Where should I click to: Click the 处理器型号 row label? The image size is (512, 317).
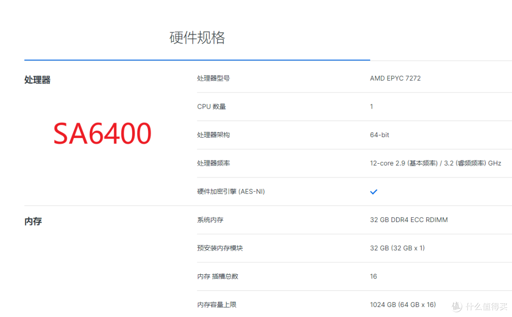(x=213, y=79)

---

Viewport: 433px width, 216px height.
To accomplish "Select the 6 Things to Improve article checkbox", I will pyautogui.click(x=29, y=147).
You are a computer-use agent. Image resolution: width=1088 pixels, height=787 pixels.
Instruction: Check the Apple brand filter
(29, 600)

* **DIRECTIONS**: Count the lines in the listing above that contain the string "width". Case counts. Reply with only the number.

* **REPLY**: 2